Artificial Intelligence 9 min read

How a Multimodal ‘Joke‑King’ Model Beats GPT‑4 at Humor Generation

A research team from Sun Yat‑sen University, Sea AI Lab and Harvard built a multimodal large model that learns to generate creative jokes and memes by training on the Oogiri‑GO dataset, introducing a Leap‑of‑Thought (LoT) paradigm and CLoT fine‑tuning, which outperforms GPT‑4 and other state‑of‑the‑art models in humor tasks.

NewBeeNLP

Apr 13, 2024

How a Multimodal ‘Joke‑King’ Model Beats GPT‑4 at Humor Generation

Background

The work investigates how to give multimodal large models genuine creative ability, moving beyond the sequential reasoning of traditional chain‑of‑thought (CoT). By using the Japanese improvisational comedy game “Oogiri” (大喜利) as a testbed, the authors train models to generate surprising, humorous responses to visual and textual prompts.

Dataset Construction – Oogiri‑GO

Oogiri‑GO is a tri‑language (Chinese, English, Japanese) dataset collected from crowd‑sourced Oogiri sessions. It contains three interaction types that match the input‑output format of multimodal models:

Image‑to‑Text (图到文) : an image is shown and the model must produce a witty caption.

Image‑and‑Text‑to‑Text (图文到文) : an image with a partial caption is provided; the model fills in the missing part creatively.

Text‑to‑Text (文到文) : a textual prompt is given and the model replies with a humorous response.

All examples are high‑quality, crowd‑curated humor data that can be directly used for instruction fine‑tuning.
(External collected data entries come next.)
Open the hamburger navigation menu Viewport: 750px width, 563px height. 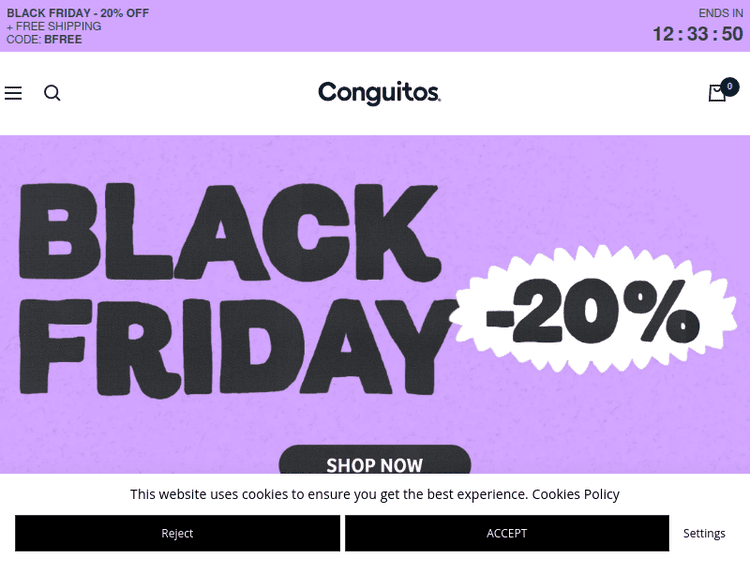13,93
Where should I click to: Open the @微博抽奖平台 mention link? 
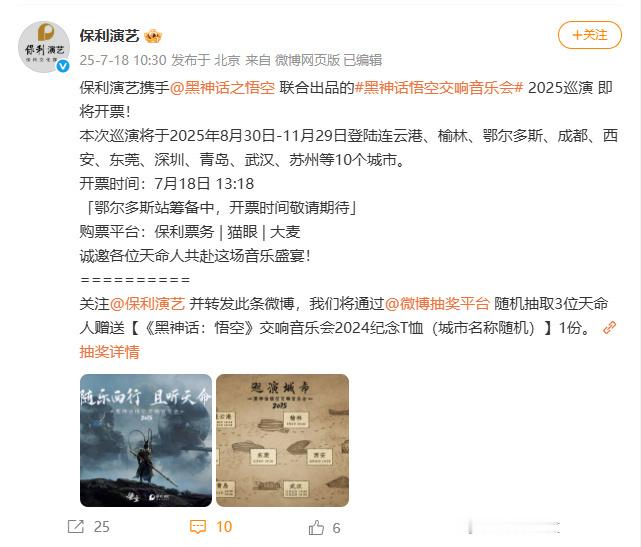tap(437, 304)
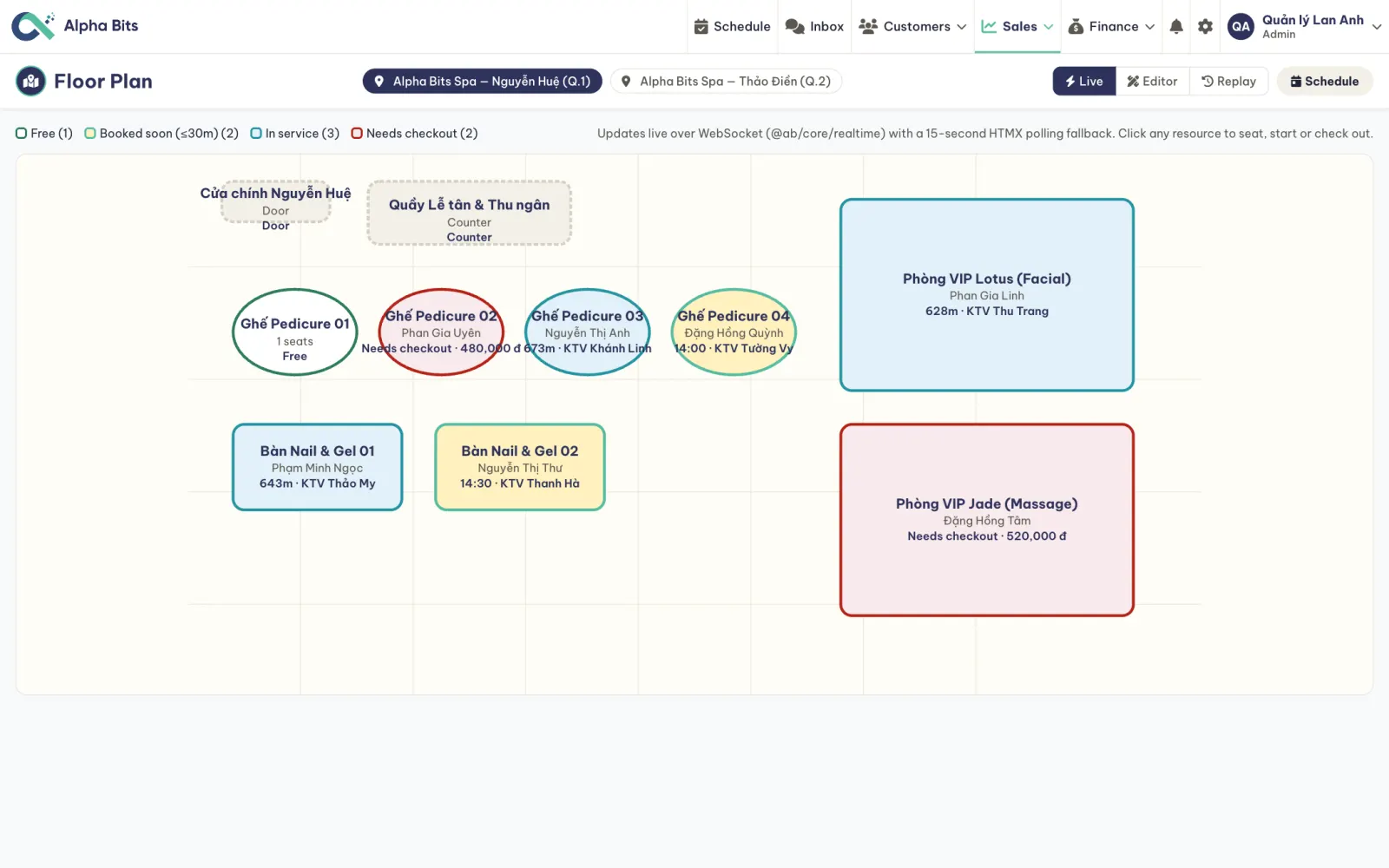Open the Sales dropdown chevron

point(1049,27)
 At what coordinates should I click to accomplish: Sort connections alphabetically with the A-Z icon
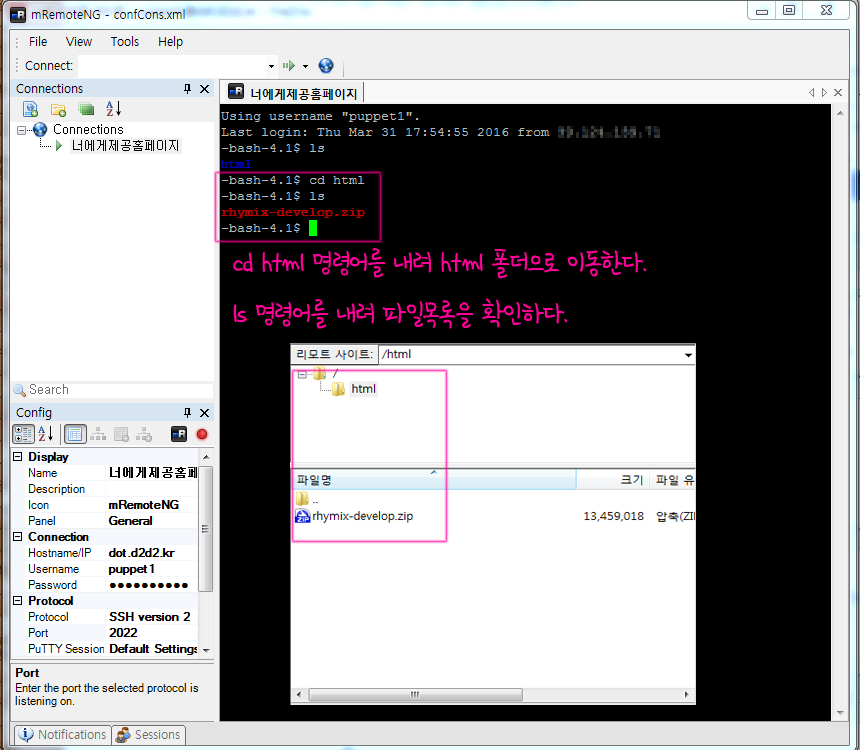tap(113, 109)
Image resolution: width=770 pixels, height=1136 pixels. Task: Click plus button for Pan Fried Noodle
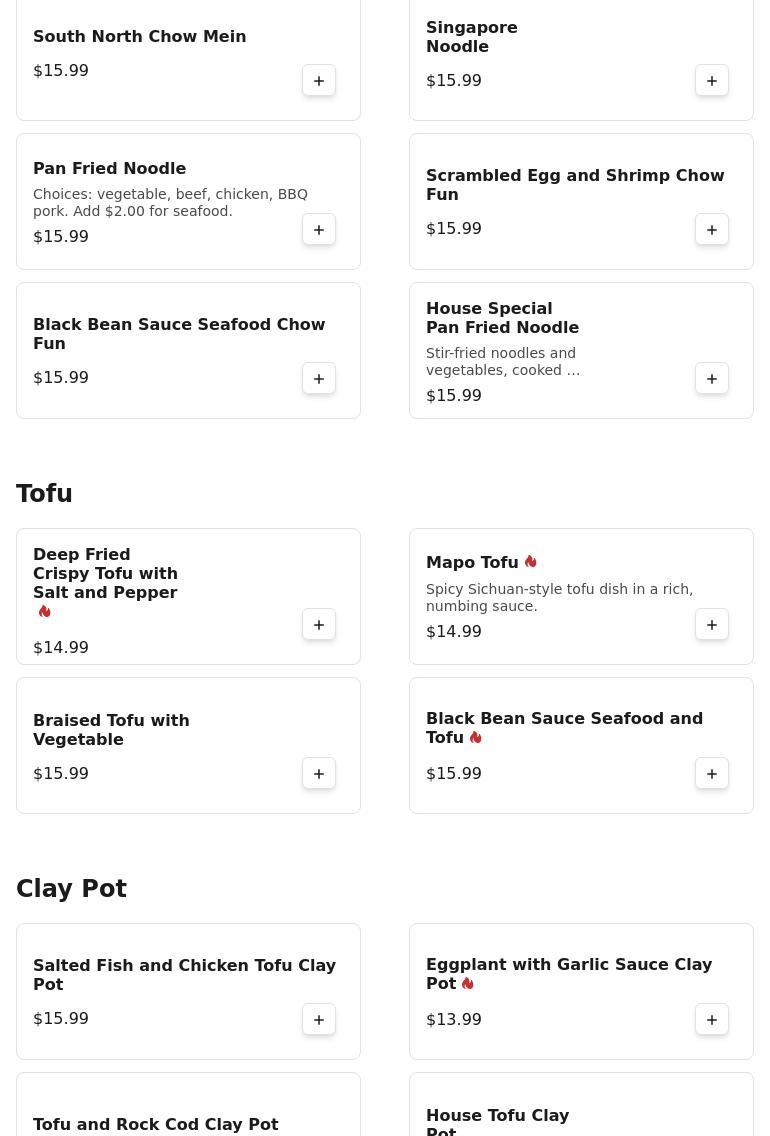coord(319,230)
Leap‑of‑Thought (LoT) Paradigm

Traditional CoT reasoning follows a linear chain of logical steps, which limits creativity. LoT is a non‑sequential paradigm that encourages distant associative jumps, allowing the model to explore remote connections between concepts rather than strictly logical progressions.

CLoT Training Pipeline

Correlation‑guided instruction fine‑tuning : Oogiri‑GO examples are transformed into generative and discriminative instruction templates. The model is first fine‑tuned on this data to acquire an initial ability to produce innovative, humor‑oriented responses.

Exploratory self‑adjustment : Weakly related condition words are introduced to prompt the model to generate diverse, far‑associated answers. A filtering pipeline (e.g., heuristic quality checks and model‑based scoring) selects high‑quality creative outputs, which are then added to the training set as new LoT data. A second round of instruction fine‑tuning on this expanded set further enhances creative capability.

The exploratory stage consists of two sub‑steps: (a) encouraging remote associative generation, and (b) self‑refinement through filtering and re‑training.

Evaluation

Multiple‑choice and ranking questions are built on the Oogiri‑GO test split to quantitatively assess humor quality. Experiments show that CLoT substantially improves the performance of multimodal models such as Qwen and CogVLM, surpassing GPT‑4‑V and other strong baselines. User studies confirm that CLoT‑enhanced models produce more amusing content.

Generalization is evaluated on two additional benchmarks:

See‑Cloud‑Guess‑Object (CGG) : a visual object‑guessing task.

Divergent‑Thinking (DAT) : a test of associative creativity.

On both tasks, CLoT achieves higher accuracy than baseline models, demonstrating strong transferability of the learned creative reasoning.